Go to the line in the entries below that holds "Most Recent (62, 507)" and repeat exactly from there through the line that holds "February 2026 (66, 568)", inclusive.

--- Data to use ---

•••••

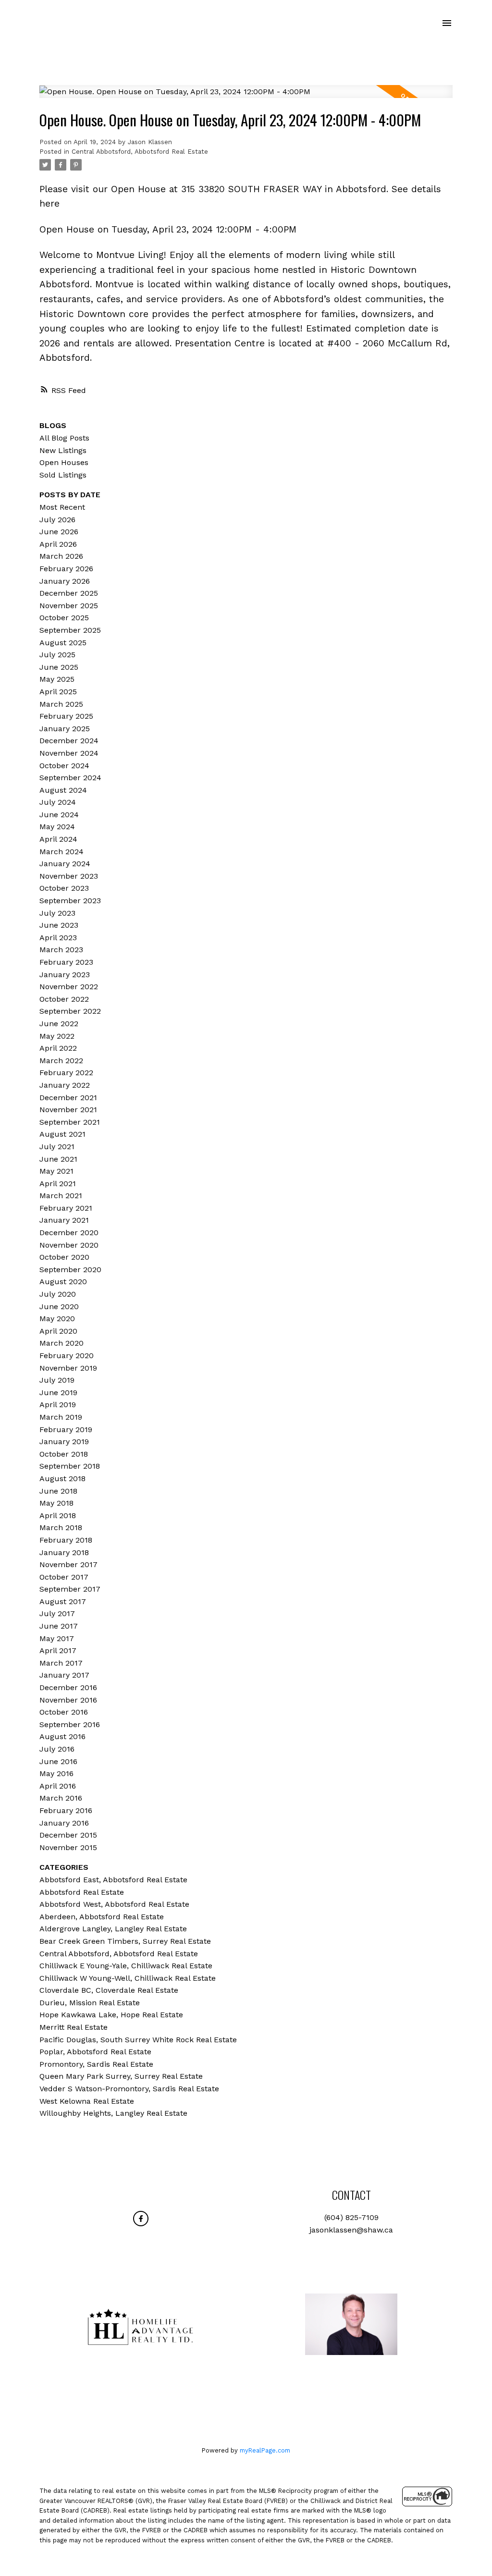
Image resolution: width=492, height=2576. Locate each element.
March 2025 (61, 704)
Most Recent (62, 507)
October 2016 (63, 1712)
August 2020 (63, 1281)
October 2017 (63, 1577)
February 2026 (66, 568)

•••••

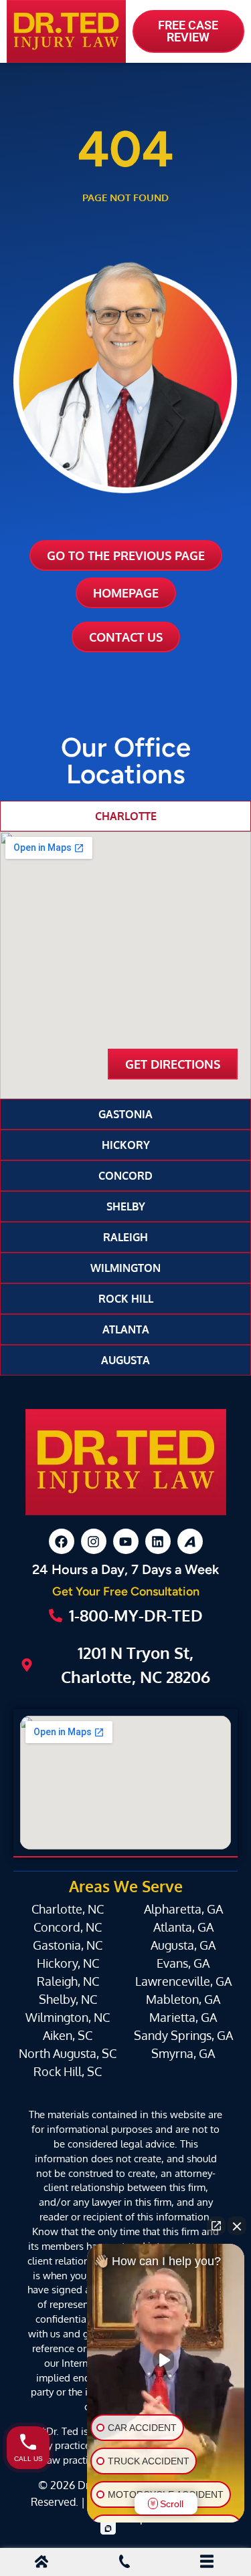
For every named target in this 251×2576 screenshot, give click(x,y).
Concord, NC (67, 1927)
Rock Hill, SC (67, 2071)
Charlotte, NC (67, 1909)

•••••

--- Solution to this task ---
Most Recent (62, 507)
October 2016 (63, 1712)
August 2020 (63, 1281)
October 2017 (63, 1577)
February 2026 (66, 568)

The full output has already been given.